- [WHAT THE TASK REQUIRES]
Write out the records below exactly as they appear, skipping each picture.

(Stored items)
════════════════

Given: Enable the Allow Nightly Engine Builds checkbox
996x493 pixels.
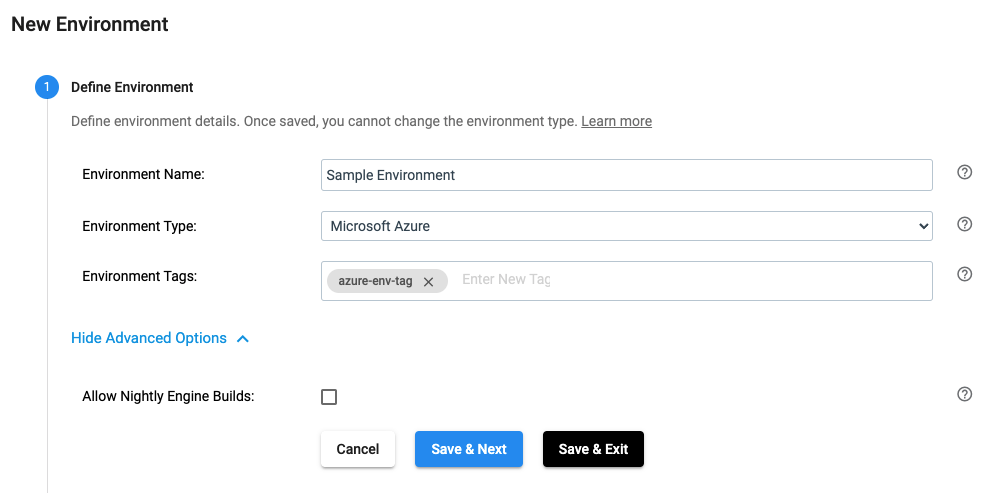Looking at the screenshot, I should [x=329, y=397].
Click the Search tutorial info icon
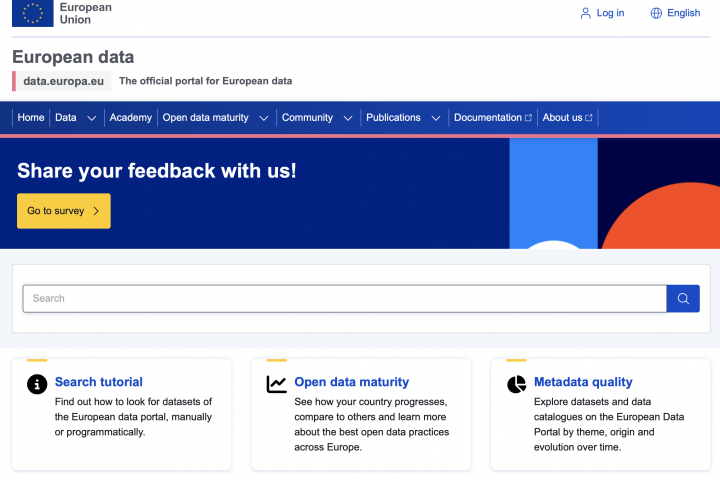The width and height of the screenshot is (720, 480). click(37, 384)
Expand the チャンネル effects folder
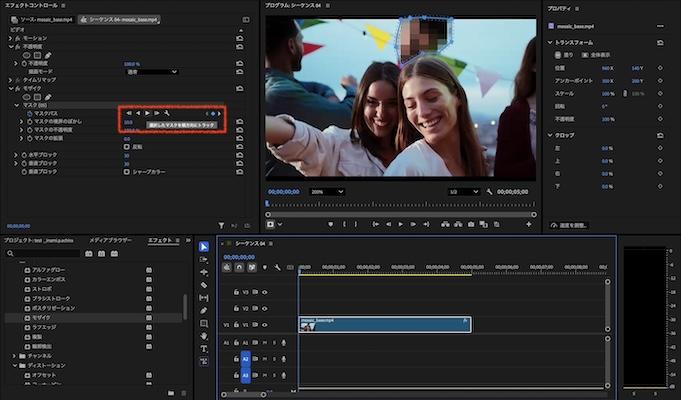This screenshot has height=400, width=681. (15, 356)
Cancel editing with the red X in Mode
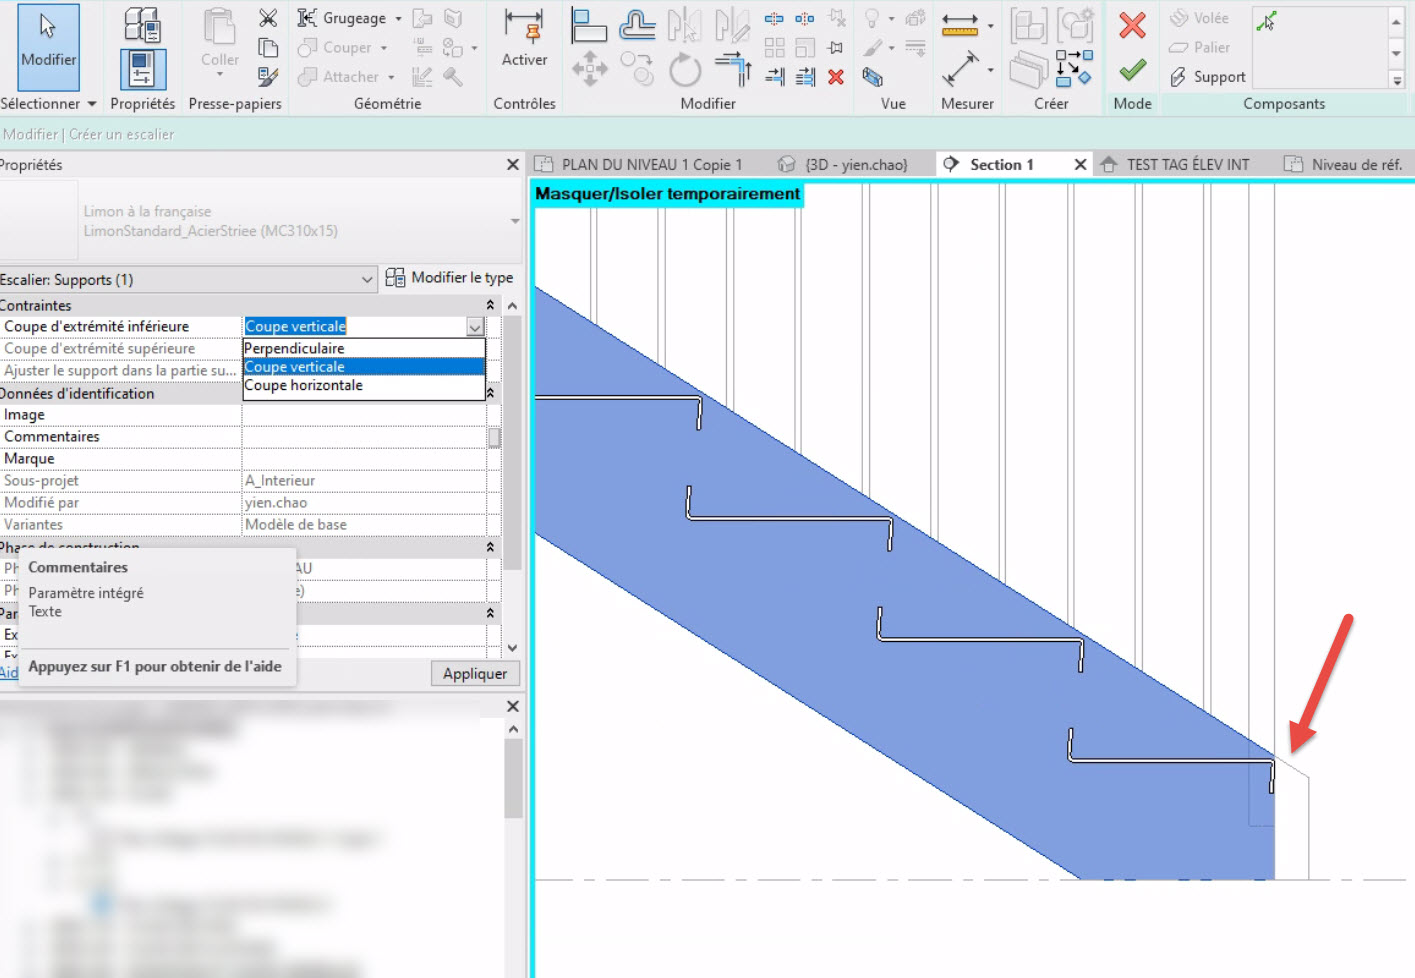This screenshot has height=978, width=1415. click(x=1131, y=28)
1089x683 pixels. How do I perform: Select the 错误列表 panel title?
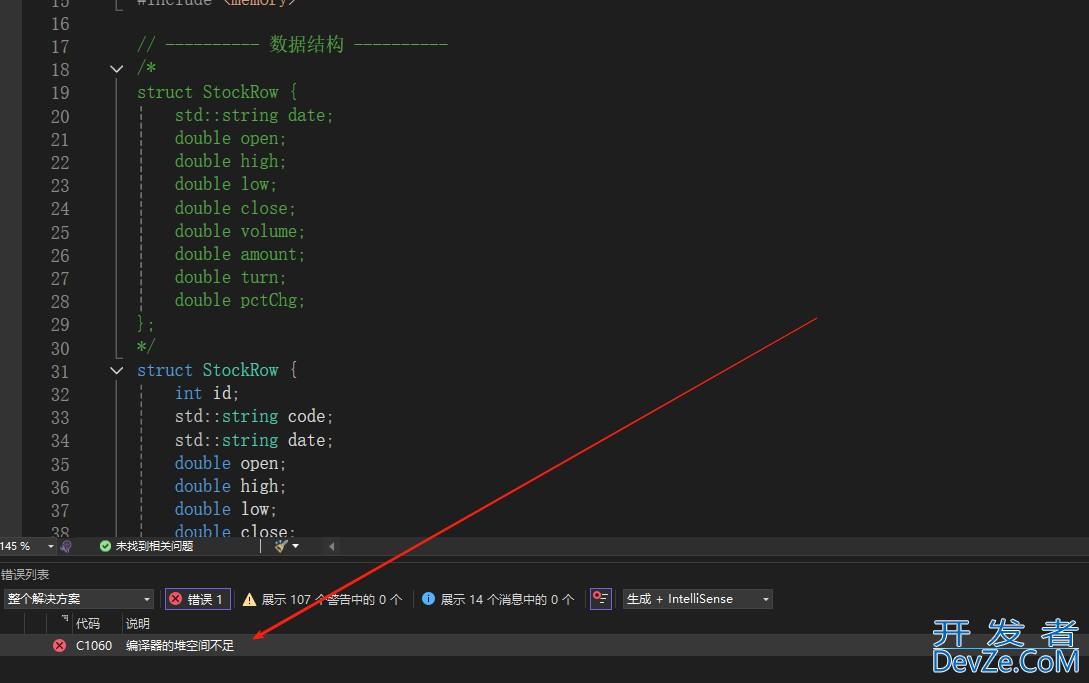click(x=25, y=574)
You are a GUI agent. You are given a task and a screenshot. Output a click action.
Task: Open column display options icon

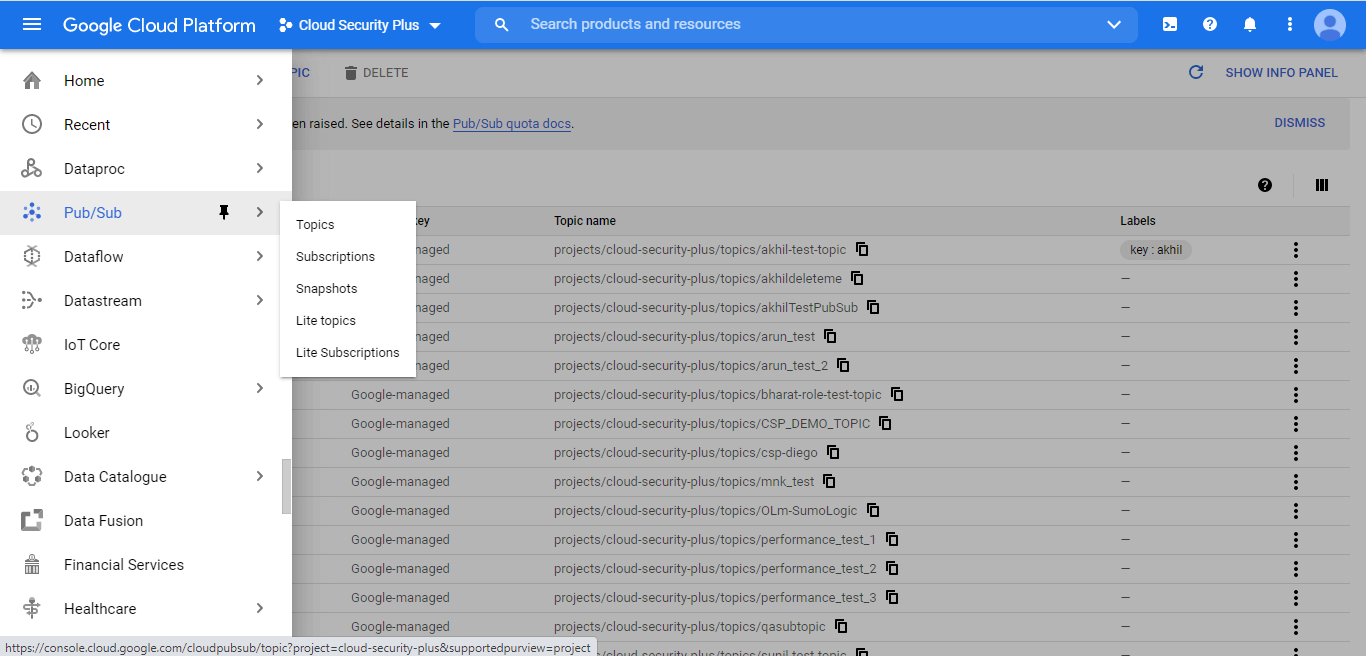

════════════════

- [ANSWER BELOW]
Given: Enable the Allow Nightly Engine Builds checkbox
996x493 pixels.
Looking at the screenshot, I should [x=329, y=397].
Click the Search tutorial info icon
The width and height of the screenshot is (720, 480). click(37, 384)
Expand the チャンネル effects folder
This screenshot has height=400, width=681. (15, 356)
Cancel editing with the red X in Mode
This screenshot has height=978, width=1415. click(x=1131, y=28)
1089x683 pixels. How do I perform: Select the 错误列表 panel title?
click(x=25, y=574)
You are a GUI agent. You are given a task and a screenshot. Output a click action.
Task: Open column display options icon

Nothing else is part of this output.